褪せた青が教室に影を作る。翔太郎はまた真面目な顔をして、大きく息を吸った。
「――ごめんっ! 回りくどいやり方で。でもただただ謝りたかった。曖昧な絵を描いてしまったこと。そのせいで僕とナツ、アキの問題に巻き込んでしまったこと……何より、柏木さんを苦しめてしまったこと」
それから……と止まらない勢いでさまざまなことを謝罪し続ける翔太郎。私はもううんざりして、両手で翔太郎の頬を掴んだ。
「は、はしわひさん……?」
頬を掴まれた翔太郎はふにゃふにゃな滑舌で私の名を呼ぶ。
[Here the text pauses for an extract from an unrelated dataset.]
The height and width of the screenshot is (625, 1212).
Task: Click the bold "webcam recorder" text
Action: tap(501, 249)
ちょっと面白くて、もう少し強く引っ張った。
「いひゃいいひゃい……ごめん、あやまるひゃら……」
「違う」
謝って欲しいわけでもない。
え、と翔太郎が目を丸くする。
「もう謝るな。翔太郎だけが悪いわけない。私も、千夏もきっとそう思ってる。だからもう謝るな」
まだ納得いかないのか、翔太郎は昏い目をして「でも……」なんてほざく。私はさらにうんざりして、そして一つ気がついた。知りたいなら、欲しいなら、待ってるだけじゃダメなんだって。
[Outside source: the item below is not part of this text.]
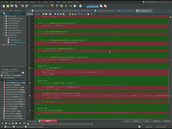Open the Refactor menu
The image size is (172, 129).
[x=33, y=2]
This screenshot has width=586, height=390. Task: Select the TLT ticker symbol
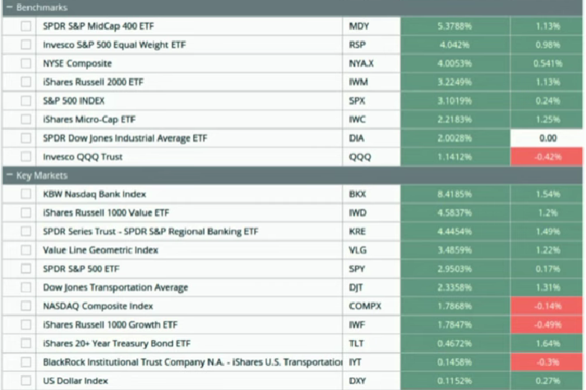(x=357, y=344)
「私が、私が欲しいのは、文字でも絵でもない。……翔太郎、私を見て?」
握っていた手を放し、包み込むように両手を翔太郎の頬に当て直す。疑問符が浮かんだ翔太郎の顔に微笑んで、続けた。
「私が欲しいのは、翔太郎。優しくて、頑固で、絵は描けるのに変なところは不器用で―― 私を私にしてくれた、翔太郎」
褪せた青も、影も、他の何ももう映らない。目に在るのは彼一人。
ぐっと、顔を近づける。唇が触れようとするその瞬間、すんでのところで翔太郎におでこを押さえられて止められた。見ると耳まで真っ赤っか。上擦った声で、早口で言う。
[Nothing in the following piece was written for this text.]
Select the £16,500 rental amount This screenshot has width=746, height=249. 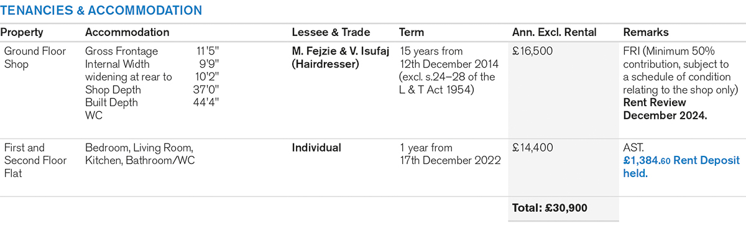532,52
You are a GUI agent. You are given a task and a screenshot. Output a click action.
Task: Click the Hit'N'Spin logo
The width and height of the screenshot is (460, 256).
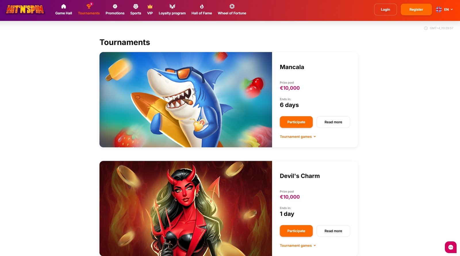pyautogui.click(x=25, y=9)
「か、柏木さんっ! そ、その、気持ちは嬉しいけど、今日はそういう気分じゃないっていうか……いろいろあったし、あんなことが起きたばかりだし……だから、まだその気持ちは受け取れな――」
ん……。
「――うるさい」
無理矢理、体を押し付けた。いろいろな本に、キスは甘い味がするって書いてあったけれどいつも疑ってばかりだった。だって唇と唇が触れるだけ。味がするわけない。
でも。なるほど、たしかに甘い。胸の奥が、温かくて、優しくて、確かに甘い。
体制を元に戻すと、翔太郎は顔を真っ赤にしたまま口を押えて静止している。それが面白くて、愛おしくて、笑ってしまった。なるほど、後味もなかなかいいものだ。
しばらくそうしていると、やっと翔太郎も我に返ったのか、ちょっぴり不機嫌な声で、だけど顔は真っ赤なまま、恨みがましそうに私の声を呼んだ。
「……柏木さん」
先手必勝。今日学んだことだ。翔太郎が何か言いだす前に、口を挟んだ。
「翔太郎が今日どうしても謝りたかったように、私はさっきどうしてもこうしたくなった。だから、何も言うな。返事はまた今度でいい。そういう気分じゃないなら、ちゃんと待つ。だから――」
けれど流石に、少し恥ずかしくなってきた。ついには翔太郎すらまっすぐに見れなくなって、尻すぼみになってしまう。